***** Items *****

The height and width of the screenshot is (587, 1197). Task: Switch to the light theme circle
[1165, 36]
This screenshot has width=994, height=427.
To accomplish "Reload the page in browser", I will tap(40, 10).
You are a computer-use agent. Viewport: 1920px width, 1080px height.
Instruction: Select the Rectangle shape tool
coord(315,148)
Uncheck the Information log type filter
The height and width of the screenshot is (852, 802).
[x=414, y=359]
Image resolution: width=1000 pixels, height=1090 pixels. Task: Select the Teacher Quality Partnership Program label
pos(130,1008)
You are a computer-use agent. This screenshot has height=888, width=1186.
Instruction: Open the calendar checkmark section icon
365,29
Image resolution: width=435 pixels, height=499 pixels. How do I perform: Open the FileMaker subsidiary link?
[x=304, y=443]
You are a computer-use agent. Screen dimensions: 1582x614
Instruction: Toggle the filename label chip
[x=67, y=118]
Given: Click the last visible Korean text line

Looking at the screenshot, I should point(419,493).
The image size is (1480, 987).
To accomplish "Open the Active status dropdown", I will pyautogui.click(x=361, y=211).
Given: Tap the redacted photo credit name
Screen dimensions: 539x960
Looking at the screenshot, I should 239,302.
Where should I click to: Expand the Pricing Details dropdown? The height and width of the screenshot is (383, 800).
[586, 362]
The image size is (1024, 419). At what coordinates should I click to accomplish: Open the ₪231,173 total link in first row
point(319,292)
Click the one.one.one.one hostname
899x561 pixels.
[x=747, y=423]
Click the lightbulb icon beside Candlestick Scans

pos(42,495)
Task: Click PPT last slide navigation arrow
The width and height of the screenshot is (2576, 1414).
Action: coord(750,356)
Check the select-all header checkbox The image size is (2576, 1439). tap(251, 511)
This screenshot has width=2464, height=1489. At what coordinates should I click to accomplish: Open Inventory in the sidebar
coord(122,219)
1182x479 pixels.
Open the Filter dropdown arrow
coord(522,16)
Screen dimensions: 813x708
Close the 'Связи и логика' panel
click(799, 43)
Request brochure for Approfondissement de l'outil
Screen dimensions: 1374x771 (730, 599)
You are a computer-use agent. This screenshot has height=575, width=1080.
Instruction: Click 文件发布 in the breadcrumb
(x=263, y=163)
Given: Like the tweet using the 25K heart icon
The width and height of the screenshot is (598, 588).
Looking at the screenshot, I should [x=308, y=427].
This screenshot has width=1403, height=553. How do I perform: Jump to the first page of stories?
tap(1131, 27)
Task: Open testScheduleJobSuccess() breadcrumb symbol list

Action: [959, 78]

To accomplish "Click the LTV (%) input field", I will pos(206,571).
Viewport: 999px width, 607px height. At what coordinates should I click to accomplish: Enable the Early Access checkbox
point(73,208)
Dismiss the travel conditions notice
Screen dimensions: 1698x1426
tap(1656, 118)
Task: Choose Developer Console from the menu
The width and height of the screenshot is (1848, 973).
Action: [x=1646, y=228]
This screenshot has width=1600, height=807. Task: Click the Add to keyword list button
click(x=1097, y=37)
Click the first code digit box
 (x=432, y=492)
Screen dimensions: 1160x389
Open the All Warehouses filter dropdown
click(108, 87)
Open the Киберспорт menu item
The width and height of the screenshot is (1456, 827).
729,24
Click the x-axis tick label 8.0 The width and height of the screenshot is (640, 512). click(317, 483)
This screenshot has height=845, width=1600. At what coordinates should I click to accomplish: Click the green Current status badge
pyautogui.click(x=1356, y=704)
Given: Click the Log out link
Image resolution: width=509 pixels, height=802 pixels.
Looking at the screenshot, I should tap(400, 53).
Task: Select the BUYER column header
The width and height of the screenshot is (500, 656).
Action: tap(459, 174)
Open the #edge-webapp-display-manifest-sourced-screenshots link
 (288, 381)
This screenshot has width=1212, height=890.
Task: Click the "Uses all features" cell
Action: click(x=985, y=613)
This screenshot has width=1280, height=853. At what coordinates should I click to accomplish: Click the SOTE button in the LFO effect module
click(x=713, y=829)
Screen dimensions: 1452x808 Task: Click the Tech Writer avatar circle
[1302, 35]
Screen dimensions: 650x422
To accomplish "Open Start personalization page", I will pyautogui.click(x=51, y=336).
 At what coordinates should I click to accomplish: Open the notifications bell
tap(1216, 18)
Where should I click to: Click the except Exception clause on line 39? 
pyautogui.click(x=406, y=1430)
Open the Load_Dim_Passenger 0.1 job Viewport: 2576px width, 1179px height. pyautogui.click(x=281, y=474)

*****

Recast every line of the listing above as a Markdown table with the columns Row and Line, numbering the rows in order and omitting blank lines.

| Row | Line |
|---|---|
| 1 | The height and width of the screenshot is (587, 1197). Task: Switch to the light theme circle |
| 2 | [1165, 36] |
| 3 | This screenshot has width=994, height=427. |
| 4 | To accomplish "Reload the page in browser", I will tap(40, 10). |
| 5 | You are a computer-use agent. Viewport: 1920px width, 1080px height. |
| 6 | Instruction: Select the Rectangle shape tool |
| 7 | coord(315,148) |
| 8 | Uncheck the Information log type filter |
| 9 | The height and width of the screenshot is (852, 802). |
| 10 | [x=414, y=359] |
| 11 | Image resolution: width=1000 pixels, height=1090 pixels. Task: Select the Teacher Quality Partnership Program label |
| 12 | pos(130,1008) |
| 13 | You are a computer-use agent. This screenshot has height=888, width=1186. |
| 14 | Instruction: Open the calendar checkmark section icon |
| 15 | 365,29 |
| 16 | Image resolution: width=435 pixels, height=499 pixels. How do I perform: Open the FileMaker subsidiary link? |
| 17 | [x=304, y=443] |
| 18 | You are a computer-use agent. Screen dimensions: 1582x614 |
| 19 | Instruction: Toggle the filename label chip |
| 20 | [x=67, y=118] |
| 21 | Given: Click the last visible Korean text line |
| 22 | Looking at the screenshot, I should point(419,493). |
| 23 | The image size is (1480, 987). |
| 24 | To accomplish "Open the Active status dropdown", I will pyautogui.click(x=361, y=211). |
| 25 | Given: Tap the redacted photo credit name |
| 26 | Screen dimensions: 539x960 |
| 27 | Looking at the screenshot, I should 239,302. |
| 28 | Where should I click to: Expand the Pricing Details dropdown? The height and width of the screenshot is (383, 800). |
| 29 | [586, 362] |
| 30 | The image size is (1024, 419). At what coordinates should I click to accomplish: Open the ₪231,173 total link in first row |
| 31 | point(319,292) |
| 32 | Click the one.one.one.one hostname |
| 33 | 899x561 pixels. |
| 34 | [x=747, y=423] |
| 35 | Click the lightbulb icon beside Candlestick Scans |
| 36 | pos(42,495) |
| 37 | Task: Click PPT last slide navigation arrow |
| 38 | The width and height of the screenshot is (2576, 1414). |
| 39 | Action: coord(750,356) |
| 40 | Check the select-all header checkbox The image size is (2576, 1439). tap(251, 511) |
| 41 | This screenshot has width=2464, height=1489. At what coordinates should I click to accomplish: Open Inventory in the sidebar |
| 42 | coord(122,219) |
| 43 | 1182x479 pixels. |
| 44 | Open the Filter dropdown arrow |
| 45 | coord(522,16) |
| 46 | Screen dimensions: 813x708 |
| 47 | Close the 'Связи и логика' panel |
| 48 | click(799, 43) |
| 49 | Request brochure for Approfondissement de l'outil |
| 50 | Screen dimensions: 1374x771 (730, 599) |
| 51 | You are a computer-use agent. This screenshot has height=575, width=1080. |
| 52 | Instruction: Click 文件发布 in the breadcrumb |
| 53 | (x=263, y=163) |
| 54 | Given: Like the tweet using the 25K heart icon |
| 55 | The width and height of the screenshot is (598, 588). |
| 56 | Looking at the screenshot, I should [x=308, y=427]. |
| 57 | This screenshot has width=1403, height=553. How do I perform: Jump to the first page of stories? |
| 58 | tap(1131, 27) |
| 59 | Task: Open testScheduleJobSuccess() breadcrumb symbol list |
| 60 | Action: [959, 78] |
| 61 | To accomplish "Click the LTV (%) input field", I will pos(206,571). |
| 62 | Viewport: 999px width, 607px height. At what coordinates should I click to accomplish: Enable the Early Access checkbox |
| 63 | point(73,208) |
| 64 | Dismiss the travel conditions notice |
| 65 | Screen dimensions: 1698x1426 |
| 66 | tap(1656, 118) |
| 67 | Task: Choose Developer Console from the menu |
| 68 | The width and height of the screenshot is (1848, 973). |
| 69 | Action: [x=1646, y=228] |
| 70 | This screenshot has width=1600, height=807. Task: Click the Add to keyword list button |
| 71 | click(x=1097, y=37) |
| 72 | Click the first code digit box |
| 73 |  (x=432, y=492) |
| 74 | Screen dimensions: 1160x389 |
| 75 | Open the All Warehouses filter dropdown |
| 76 | click(108, 87) |
| 77 | Open the Киберспорт menu item |
| 78 | The width and height of the screenshot is (1456, 827). |
| 79 | 729,24 |
| 80 | Click the x-axis tick label 8.0 The width and height of the screenshot is (640, 512). click(317, 483) |
| 81 | This screenshot has height=845, width=1600. At what coordinates should I click to accomplish: Click the green Current status badge |
| 82 | pyautogui.click(x=1356, y=704) |
| 83 | Given: Click the Log out link |
| 84 | Image resolution: width=509 pixels, height=802 pixels. |
| 85 | Looking at the screenshot, I should tap(400, 53). |
| 86 | Task: Select the BUYER column header |
| 87 | The width and height of the screenshot is (500, 656). |
| 88 | Action: tap(459, 174) |
| 89 | Open the #edge-webapp-display-manifest-sourced-screenshots link |
| 90 |  (288, 381) |
| 91 | This screenshot has width=1212, height=890. |
| 92 | Task: Click the "Uses all features" cell |
| 93 | Action: click(x=985, y=613) |
| 94 | This screenshot has width=1280, height=853. At what coordinates should I click to accomplish: Click the SOTE button in the LFO effect module |
| 95 | click(x=713, y=829) |
| 96 | Screen dimensions: 1452x808 Task: Click the Tech Writer avatar circle |
| 97 | [1302, 35] |
| 98 | Screen dimensions: 650x422 |
| 99 | To accomplish "Open Start personalization page", I will pyautogui.click(x=51, y=336). |
| 100 |  At what coordinates should I click to accomplish: Open the notifications bell |
| 101 | tap(1216, 18) |
| 102 | Where should I click to: Click the except Exception clause on line 39?  |
| 103 | pyautogui.click(x=406, y=1430) |
| 104 | Open the Load_Dim_Passenger 0.1 job Viewport: 2576px width, 1179px height. pyautogui.click(x=281, y=474) |